Zygo / bees

Best-Effort Extent-Same, a btrfs dedupe agent
GNU General Public License v3.0
625 stars 56 forks source link

bees breaks existing reflinks? #270

Open jaens opened 7 months ago

jaens commented 7 months ago

While running bees (version 0.9.3), I noticed space usage slightly increasing on the disk. From the log, I think I saw it trying to "deduplicate" files that were already "whole-file" reflinked (via eg. cp --reflink).

Does bees preserve existing reflinks?

kakra commented 7 months ago

Bees will break existing reflinks if it sees other duplicate chains of blocks matching the ones just found. But it will eventually clean up the unreachable extents after some time, just leave it running for long enough. This behavior is probably already described in the documents somewhere and it expected due to bees working very different from other deduplicators.

Also, in your situation, bees will probably add more metadata and thus also increase allocation somewhat.

jaens commented 7 months ago

Thank you for your reply. There is some documentation regarding snapshot gotchas, which I guess might also apply to reflinks?

So, based on what you are saying:

  1. If the reflink content is not duplicated elsewhere, bees will leave it alone? (although this, unfortunately, seems unlikely for my dataset of medium-to-large executable files etc. – it will generally find a page or two in common with some other random file...)
  2. bees, I think, is not perfect in finding duplicated extents (due to eg. hash table failures or "too many duplicates"?), so technically, if it does try to deduplicate such a reflinked file, the final result might be worse since it does not dedupe 100% of the file?
kakra commented 7 months ago

If your dataset in snapshots is already highly deduplicated, you can try stopping bees, open beescrawl.dat and set the min_transid to the value of max_transid per each line. Then it should leave the already existing extents alone and not scan them. But then you loose an opportunity of deduplicating new content with existing data in the snapshots. See also here where I was seeing a similar effect due to loss of beescrawl.dat: https://github.com/Zygo/bees/issues/268

Also, if the hash table fills up, bees should automatically start ignoring very small duplicate blocks, so it should ignore creating 4k or 8k reflinks if you don't size the hash table too big. The docs have a table of typical extent size vs hash table size per unique dataset size. Trying to dedup every single small extent is bad for performance, so you should not over-size your hash table.

Zygo commented 1 week ago

bees processes one reflink at a time, except in the case where it has to split an extent into duplicate and non-duplicate parts.

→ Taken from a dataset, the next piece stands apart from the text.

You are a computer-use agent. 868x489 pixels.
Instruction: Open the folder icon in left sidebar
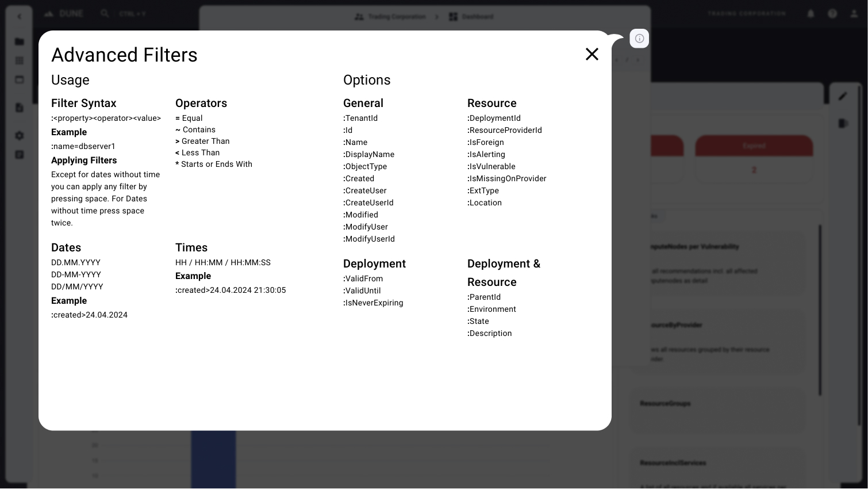point(20,41)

In that case, the non-duplicate portion is moved to a new extent, and all reflinks that refer to the non-duplicate blocks are replaced at once, but the reflinks to the duplicate blocks are handled one reflink at a time using hash table matching. This means that the non-duplicate portion of the data occupies additional space until the last duplicate blocks are removed from all reflinks.

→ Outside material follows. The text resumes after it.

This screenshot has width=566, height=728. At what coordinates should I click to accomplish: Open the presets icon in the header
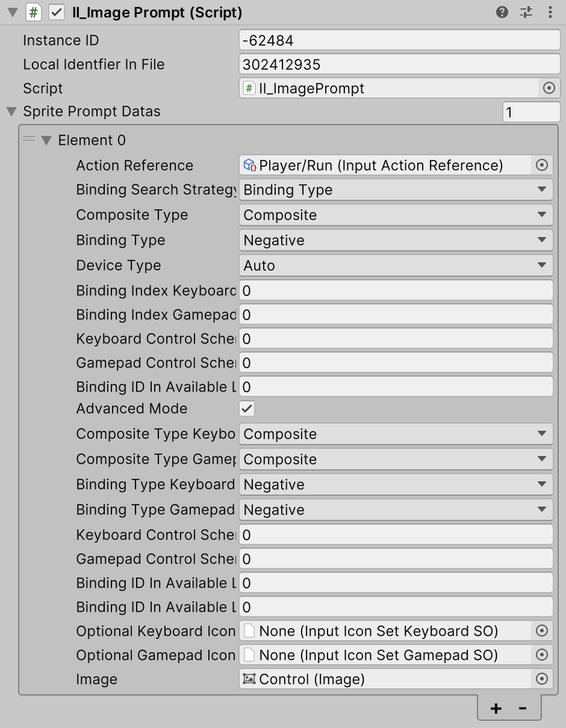coord(526,12)
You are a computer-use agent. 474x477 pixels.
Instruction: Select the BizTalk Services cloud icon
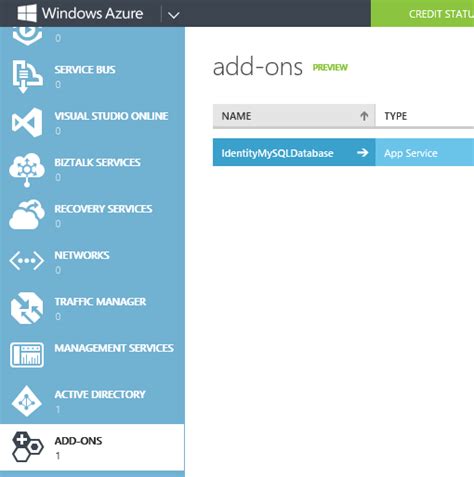click(x=27, y=170)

If the hash table evicts all hashes of the duplicate portion of the data before the last reflink is removed, then both the original extent and a temporary copy of its unique portion will persist in the filesystem. That consumes additional data space.

bees also tends to collect unreachable blocks in extents. Extents with unreachable blocks tend to be older than extents with all reachable blocks, and bees always keeps the first extent it encountered when it finds a duplicate. Technically this doesn't allocate any new data space, but it can make it harder to release blocks from deleted files that contain "popular" data.